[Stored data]

+-------+

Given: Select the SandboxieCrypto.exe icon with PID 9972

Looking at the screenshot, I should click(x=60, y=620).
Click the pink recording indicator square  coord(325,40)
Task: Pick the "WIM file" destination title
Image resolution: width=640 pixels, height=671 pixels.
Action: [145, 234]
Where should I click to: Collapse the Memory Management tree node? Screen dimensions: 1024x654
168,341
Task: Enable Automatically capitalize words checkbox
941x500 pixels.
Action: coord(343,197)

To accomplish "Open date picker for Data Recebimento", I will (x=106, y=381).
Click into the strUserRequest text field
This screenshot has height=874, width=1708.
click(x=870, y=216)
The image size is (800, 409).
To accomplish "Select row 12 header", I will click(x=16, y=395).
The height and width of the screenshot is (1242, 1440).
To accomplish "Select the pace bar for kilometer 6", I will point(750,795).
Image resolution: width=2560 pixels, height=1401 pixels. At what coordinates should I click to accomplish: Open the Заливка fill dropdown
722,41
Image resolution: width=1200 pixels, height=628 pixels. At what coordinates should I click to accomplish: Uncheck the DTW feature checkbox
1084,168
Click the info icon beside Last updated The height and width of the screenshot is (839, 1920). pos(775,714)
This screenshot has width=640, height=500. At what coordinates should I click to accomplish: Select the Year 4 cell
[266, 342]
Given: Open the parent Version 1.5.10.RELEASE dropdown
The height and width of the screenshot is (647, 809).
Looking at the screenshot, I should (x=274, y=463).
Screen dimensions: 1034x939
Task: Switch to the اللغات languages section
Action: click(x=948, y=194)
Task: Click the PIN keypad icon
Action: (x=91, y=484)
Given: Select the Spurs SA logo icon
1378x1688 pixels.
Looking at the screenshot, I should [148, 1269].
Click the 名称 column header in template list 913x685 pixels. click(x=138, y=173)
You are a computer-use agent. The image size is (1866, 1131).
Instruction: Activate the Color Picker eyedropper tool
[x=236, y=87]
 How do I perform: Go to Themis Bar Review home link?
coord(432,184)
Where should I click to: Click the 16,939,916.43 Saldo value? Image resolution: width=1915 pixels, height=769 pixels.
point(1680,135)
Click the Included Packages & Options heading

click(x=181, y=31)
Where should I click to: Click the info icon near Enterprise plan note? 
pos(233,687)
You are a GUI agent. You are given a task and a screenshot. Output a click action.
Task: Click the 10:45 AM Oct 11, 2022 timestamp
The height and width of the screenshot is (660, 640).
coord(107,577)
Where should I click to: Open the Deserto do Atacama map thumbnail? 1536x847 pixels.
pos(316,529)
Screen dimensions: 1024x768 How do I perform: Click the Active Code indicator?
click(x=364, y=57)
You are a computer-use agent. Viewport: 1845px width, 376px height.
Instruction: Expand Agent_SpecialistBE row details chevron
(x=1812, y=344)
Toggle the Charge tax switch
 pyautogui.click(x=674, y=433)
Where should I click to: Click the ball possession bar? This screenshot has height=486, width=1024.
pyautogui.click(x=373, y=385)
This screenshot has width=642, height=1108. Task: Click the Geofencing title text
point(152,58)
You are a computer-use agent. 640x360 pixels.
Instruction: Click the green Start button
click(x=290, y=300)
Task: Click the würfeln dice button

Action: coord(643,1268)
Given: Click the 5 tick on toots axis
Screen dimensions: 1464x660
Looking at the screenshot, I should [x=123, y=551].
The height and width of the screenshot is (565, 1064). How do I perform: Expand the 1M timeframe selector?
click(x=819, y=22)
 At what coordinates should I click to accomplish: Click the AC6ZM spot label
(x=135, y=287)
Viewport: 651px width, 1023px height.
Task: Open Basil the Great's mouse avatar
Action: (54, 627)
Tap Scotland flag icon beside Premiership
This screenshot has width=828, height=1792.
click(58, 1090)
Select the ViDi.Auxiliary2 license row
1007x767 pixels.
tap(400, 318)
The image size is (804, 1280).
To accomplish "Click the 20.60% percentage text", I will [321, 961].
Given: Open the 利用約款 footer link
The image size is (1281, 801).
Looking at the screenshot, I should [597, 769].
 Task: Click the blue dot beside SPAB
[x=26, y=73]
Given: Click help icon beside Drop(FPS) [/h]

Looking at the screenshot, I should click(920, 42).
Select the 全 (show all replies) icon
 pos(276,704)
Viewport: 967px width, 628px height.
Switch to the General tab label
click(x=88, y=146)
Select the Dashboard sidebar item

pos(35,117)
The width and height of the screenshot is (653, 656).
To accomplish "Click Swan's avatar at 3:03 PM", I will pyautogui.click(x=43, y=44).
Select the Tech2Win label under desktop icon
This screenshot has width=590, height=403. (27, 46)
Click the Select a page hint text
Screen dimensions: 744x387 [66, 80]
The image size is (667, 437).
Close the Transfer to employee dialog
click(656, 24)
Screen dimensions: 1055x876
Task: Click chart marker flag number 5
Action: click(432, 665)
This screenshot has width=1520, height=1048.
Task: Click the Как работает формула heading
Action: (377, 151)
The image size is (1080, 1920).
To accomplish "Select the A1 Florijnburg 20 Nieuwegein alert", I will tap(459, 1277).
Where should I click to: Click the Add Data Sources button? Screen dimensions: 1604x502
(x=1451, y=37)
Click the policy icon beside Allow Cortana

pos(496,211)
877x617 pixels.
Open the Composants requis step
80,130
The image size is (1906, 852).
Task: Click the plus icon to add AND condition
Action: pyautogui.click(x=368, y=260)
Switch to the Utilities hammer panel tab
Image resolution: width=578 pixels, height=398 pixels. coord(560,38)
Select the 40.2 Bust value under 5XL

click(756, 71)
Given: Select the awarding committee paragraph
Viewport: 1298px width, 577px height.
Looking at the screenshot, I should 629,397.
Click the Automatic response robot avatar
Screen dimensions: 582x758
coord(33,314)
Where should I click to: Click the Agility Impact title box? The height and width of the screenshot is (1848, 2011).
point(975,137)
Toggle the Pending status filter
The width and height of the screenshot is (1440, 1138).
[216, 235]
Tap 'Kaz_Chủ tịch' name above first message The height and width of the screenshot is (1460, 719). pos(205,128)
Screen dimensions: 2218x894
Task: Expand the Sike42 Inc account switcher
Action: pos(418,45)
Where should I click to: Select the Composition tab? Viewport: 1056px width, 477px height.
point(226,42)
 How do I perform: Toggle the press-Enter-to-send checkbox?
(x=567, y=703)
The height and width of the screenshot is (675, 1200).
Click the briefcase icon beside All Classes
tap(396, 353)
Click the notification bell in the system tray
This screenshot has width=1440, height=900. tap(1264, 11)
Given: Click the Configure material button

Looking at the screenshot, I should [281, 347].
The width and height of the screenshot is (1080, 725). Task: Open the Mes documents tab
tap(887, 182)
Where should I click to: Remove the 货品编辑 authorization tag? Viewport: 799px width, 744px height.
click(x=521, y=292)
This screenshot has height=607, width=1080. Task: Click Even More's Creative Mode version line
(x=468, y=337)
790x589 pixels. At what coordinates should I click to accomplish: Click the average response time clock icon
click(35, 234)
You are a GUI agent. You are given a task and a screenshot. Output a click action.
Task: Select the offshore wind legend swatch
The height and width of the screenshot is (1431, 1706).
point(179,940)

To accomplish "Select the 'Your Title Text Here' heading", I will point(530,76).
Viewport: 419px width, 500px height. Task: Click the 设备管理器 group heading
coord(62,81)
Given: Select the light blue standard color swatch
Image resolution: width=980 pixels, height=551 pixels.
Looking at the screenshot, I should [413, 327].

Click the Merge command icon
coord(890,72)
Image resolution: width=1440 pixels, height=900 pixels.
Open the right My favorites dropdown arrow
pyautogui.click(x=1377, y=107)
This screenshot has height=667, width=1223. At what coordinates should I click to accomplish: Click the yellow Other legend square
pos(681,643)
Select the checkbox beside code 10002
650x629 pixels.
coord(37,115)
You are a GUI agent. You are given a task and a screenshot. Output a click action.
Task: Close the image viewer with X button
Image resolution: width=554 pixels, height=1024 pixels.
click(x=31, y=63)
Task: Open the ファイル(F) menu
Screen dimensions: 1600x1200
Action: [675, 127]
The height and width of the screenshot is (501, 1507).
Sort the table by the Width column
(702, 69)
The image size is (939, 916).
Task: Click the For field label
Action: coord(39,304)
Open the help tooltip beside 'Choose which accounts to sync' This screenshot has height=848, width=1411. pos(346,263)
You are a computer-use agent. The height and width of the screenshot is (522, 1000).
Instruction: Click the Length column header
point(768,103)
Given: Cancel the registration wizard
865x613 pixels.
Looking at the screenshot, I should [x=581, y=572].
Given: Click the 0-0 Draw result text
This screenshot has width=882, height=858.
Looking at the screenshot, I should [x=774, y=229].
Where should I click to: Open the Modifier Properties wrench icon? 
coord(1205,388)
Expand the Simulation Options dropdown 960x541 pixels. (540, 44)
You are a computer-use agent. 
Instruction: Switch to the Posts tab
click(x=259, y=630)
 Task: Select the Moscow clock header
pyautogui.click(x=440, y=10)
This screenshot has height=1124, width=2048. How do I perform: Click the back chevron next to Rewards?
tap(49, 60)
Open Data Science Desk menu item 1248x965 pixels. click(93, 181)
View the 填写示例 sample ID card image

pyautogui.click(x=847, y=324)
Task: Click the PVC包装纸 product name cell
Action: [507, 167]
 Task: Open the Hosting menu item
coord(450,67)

+-------+

Activity: Copy down each line in the entries that has the word "swatch".

Task solution:
Task: Select the offshore wind legend swatch
Given: Select the light blue standard color swatch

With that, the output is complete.